**EXCERPTED RECORDS**
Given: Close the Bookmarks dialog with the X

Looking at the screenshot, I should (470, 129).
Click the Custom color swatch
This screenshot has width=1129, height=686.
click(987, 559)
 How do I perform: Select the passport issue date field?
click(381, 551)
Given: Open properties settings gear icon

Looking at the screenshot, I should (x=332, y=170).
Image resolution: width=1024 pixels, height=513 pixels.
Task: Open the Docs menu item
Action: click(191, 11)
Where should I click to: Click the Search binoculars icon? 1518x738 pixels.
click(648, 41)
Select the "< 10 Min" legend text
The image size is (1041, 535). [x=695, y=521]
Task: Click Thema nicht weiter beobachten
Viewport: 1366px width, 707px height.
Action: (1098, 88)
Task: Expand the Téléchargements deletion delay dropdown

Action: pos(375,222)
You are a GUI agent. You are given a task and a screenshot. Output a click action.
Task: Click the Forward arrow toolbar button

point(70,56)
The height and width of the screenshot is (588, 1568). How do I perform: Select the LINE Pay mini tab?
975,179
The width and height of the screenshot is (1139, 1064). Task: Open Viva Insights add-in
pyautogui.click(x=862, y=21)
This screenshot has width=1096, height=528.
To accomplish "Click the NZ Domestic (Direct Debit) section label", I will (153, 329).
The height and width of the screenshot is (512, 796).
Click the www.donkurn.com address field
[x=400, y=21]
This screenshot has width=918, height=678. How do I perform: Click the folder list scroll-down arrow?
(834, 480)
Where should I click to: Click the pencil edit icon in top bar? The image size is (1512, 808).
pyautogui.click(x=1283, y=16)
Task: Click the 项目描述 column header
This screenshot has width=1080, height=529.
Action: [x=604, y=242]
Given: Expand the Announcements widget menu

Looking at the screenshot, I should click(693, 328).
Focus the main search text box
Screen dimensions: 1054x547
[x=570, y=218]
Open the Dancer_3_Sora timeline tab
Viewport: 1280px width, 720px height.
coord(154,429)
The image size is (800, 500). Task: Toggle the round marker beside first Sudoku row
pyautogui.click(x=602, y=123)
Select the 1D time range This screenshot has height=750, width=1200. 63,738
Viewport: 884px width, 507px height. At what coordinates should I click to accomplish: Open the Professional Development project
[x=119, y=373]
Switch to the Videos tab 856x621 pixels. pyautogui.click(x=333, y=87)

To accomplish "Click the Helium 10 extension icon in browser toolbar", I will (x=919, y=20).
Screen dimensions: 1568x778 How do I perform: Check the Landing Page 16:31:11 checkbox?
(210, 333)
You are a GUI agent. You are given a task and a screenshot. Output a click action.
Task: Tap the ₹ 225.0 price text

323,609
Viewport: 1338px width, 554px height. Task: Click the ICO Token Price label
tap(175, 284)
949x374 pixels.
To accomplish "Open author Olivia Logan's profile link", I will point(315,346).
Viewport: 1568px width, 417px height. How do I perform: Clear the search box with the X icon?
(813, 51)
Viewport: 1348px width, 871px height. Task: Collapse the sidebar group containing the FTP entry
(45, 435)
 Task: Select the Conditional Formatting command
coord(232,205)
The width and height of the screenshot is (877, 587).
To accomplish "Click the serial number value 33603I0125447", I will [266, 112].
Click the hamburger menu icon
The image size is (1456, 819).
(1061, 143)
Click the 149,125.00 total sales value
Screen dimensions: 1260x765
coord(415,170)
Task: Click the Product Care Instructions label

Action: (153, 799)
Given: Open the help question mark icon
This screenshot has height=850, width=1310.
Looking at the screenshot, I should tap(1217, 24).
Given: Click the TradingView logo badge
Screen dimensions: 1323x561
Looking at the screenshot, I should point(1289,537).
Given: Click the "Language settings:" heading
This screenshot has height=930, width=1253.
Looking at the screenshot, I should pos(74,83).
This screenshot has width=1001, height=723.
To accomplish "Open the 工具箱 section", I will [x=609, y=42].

**WORK ITEM**
Start to finish, restate the records above word for word.

**SOLUTION BELOW**
Given: Close the Bookmarks dialog with the X

Looking at the screenshot, I should (470, 129).
Click the Custom color swatch
This screenshot has width=1129, height=686.
click(987, 559)
 How do I perform: Select the passport issue date field?
click(381, 551)
Given: Open properties settings gear icon

Looking at the screenshot, I should (x=332, y=170).
Image resolution: width=1024 pixels, height=513 pixels.
Task: Open the Docs menu item
Action: click(191, 11)
Where should I click to: Click the Search binoculars icon? 1518x738 pixels.
click(648, 41)
Select the "< 10 Min" legend text
The image size is (1041, 535). [x=695, y=521]
Task: Click Thema nicht weiter beobachten
Viewport: 1366px width, 707px height.
Action: (1098, 88)
Task: Expand the Téléchargements deletion delay dropdown

Action: pos(375,222)
You are a GUI agent. You are given a task and a screenshot. Output a click action.
Task: Click the Forward arrow toolbar button

point(70,56)
The height and width of the screenshot is (588, 1568). How do I perform: Select the LINE Pay mini tab?
975,179
The width and height of the screenshot is (1139, 1064). Task: Open Viva Insights add-in
pyautogui.click(x=862, y=21)
This screenshot has width=1096, height=528.
To accomplish "Click the NZ Domestic (Direct Debit) section label", I will (153, 329).
The height and width of the screenshot is (512, 796).
Click the www.donkurn.com address field
[x=400, y=21]
This screenshot has width=918, height=678. How do I perform: Click the folder list scroll-down arrow?
(834, 480)
Where should I click to: Click the pencil edit icon in top bar? The image size is (1512, 808).
pyautogui.click(x=1283, y=16)
Task: Click the 项目描述 column header
This screenshot has width=1080, height=529.
Action: [x=604, y=242]
Given: Expand the Announcements widget menu

Looking at the screenshot, I should click(693, 328).
Focus the main search text box
Screen dimensions: 1054x547
[x=570, y=218]
Open the Dancer_3_Sora timeline tab
Viewport: 1280px width, 720px height.
coord(154,429)
The image size is (800, 500). Task: Toggle the round marker beside first Sudoku row
pyautogui.click(x=602, y=123)
Select the 1D time range This screenshot has height=750, width=1200. 63,738
Viewport: 884px width, 507px height. At what coordinates should I click to accomplish: Open the Professional Development project
[x=119, y=373]
Switch to the Videos tab 856x621 pixels. pyautogui.click(x=333, y=87)

To accomplish "Click the Helium 10 extension icon in browser toolbar", I will (x=919, y=20).
Screen dimensions: 1568x778 How do I perform: Check the Landing Page 16:31:11 checkbox?
(210, 333)
You are a GUI agent. You are given a task and a screenshot. Output a click action.
Task: Tap the ₹ 225.0 price text

323,609
Viewport: 1338px width, 554px height. Task: Click the ICO Token Price label
tap(175, 284)
949x374 pixels.
To accomplish "Open author Olivia Logan's profile link", I will point(315,346).
Viewport: 1568px width, 417px height. How do I perform: Clear the search box with the X icon?
(813, 51)
Viewport: 1348px width, 871px height. Task: Collapse the sidebar group containing the FTP entry
(45, 435)
 Task: Select the Conditional Formatting command
coord(232,205)
The width and height of the screenshot is (877, 587).
To accomplish "Click the serial number value 33603I0125447", I will [266, 112].
Click the hamburger menu icon
The image size is (1456, 819).
(1061, 143)
Click the 149,125.00 total sales value
Screen dimensions: 1260x765
coord(415,170)
Task: Click the Product Care Instructions label

Action: (153, 799)
Given: Open the help question mark icon
This screenshot has height=850, width=1310.
Looking at the screenshot, I should tap(1217, 24).
Given: Click the TradingView logo badge
Screen dimensions: 1323x561
Looking at the screenshot, I should point(1289,537).
Given: Click the "Language settings:" heading
This screenshot has height=930, width=1253.
Looking at the screenshot, I should pos(74,83).
This screenshot has width=1001, height=723.
To accomplish "Open the 工具箱 section", I will [x=609, y=42].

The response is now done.